[Stored data entries]
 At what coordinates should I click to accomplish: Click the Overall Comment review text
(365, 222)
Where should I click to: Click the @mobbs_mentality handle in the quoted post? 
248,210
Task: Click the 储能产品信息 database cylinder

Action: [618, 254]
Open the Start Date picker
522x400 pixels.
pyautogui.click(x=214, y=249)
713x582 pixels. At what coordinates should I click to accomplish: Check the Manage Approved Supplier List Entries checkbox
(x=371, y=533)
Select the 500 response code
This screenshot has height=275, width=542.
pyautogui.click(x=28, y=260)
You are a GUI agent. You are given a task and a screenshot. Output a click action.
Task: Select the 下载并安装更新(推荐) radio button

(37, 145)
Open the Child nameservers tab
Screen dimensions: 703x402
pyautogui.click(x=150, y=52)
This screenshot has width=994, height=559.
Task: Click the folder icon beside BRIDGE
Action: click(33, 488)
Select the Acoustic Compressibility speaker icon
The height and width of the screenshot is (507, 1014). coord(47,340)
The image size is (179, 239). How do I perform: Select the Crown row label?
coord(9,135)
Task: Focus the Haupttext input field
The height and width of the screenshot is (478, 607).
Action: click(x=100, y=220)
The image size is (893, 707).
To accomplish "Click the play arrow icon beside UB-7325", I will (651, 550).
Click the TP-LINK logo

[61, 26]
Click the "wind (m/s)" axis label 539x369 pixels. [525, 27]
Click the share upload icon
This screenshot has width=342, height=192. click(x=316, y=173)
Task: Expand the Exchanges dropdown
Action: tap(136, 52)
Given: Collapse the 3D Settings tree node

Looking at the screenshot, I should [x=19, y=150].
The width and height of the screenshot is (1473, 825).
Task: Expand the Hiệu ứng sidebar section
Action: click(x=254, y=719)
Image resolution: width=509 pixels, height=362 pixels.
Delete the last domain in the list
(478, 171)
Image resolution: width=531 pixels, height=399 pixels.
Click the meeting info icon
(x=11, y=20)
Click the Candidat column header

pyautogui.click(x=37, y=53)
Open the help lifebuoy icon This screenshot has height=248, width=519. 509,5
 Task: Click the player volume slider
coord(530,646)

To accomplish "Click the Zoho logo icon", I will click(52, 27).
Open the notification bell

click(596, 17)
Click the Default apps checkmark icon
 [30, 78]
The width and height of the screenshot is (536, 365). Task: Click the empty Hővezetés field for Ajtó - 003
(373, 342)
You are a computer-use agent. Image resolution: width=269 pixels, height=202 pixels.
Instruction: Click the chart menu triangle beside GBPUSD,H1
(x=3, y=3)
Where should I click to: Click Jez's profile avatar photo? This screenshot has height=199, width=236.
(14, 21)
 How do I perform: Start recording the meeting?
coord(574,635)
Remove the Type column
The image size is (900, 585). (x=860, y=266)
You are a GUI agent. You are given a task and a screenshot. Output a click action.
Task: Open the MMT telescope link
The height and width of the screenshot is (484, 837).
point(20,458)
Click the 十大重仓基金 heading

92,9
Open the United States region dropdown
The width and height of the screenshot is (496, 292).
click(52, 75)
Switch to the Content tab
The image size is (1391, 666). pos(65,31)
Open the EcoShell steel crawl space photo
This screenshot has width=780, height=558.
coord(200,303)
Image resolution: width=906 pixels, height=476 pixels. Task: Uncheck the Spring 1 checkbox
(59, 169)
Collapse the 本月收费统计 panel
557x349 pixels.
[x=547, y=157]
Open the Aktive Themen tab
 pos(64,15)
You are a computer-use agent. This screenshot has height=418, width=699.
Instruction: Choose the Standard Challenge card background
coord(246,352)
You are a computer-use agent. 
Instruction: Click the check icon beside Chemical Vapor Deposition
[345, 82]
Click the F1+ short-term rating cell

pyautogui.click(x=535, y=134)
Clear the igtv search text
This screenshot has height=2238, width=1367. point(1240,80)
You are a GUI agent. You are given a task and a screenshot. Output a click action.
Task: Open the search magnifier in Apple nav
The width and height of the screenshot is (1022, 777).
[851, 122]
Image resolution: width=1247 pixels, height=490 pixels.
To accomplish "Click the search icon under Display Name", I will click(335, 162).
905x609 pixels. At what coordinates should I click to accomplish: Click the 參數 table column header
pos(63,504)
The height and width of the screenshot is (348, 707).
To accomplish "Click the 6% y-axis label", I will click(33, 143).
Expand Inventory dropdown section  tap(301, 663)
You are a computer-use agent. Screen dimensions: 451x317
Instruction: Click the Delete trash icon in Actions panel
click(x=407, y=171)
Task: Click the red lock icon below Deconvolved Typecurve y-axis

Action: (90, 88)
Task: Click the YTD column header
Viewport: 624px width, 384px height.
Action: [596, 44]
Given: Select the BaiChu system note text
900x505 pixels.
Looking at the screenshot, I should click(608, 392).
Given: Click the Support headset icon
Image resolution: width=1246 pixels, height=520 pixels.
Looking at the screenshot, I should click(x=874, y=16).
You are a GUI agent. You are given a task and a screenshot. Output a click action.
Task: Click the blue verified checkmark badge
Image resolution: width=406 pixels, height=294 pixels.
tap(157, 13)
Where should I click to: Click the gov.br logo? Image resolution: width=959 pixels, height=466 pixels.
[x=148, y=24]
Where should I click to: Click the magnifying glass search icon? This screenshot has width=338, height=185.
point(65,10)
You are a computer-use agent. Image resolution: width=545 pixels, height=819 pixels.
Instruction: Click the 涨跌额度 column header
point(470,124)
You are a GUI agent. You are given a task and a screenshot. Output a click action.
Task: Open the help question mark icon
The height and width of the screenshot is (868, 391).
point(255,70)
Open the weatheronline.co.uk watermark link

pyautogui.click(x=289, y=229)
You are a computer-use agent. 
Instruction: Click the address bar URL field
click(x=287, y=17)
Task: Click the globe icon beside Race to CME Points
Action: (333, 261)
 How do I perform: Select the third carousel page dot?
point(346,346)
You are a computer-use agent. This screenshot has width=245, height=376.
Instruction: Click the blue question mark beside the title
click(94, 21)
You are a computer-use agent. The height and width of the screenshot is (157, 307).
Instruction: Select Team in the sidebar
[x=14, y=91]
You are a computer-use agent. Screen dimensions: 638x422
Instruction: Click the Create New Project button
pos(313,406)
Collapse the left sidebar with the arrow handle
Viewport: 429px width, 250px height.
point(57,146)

> _Directions_
Wherever "arrow" occurs in the entries above, copy the line it sits on.

> _Response to this task_
To accomplish "Click the play arrow icon beside UB-7325", I will (651, 550).
Collapse the left sidebar with the arrow handle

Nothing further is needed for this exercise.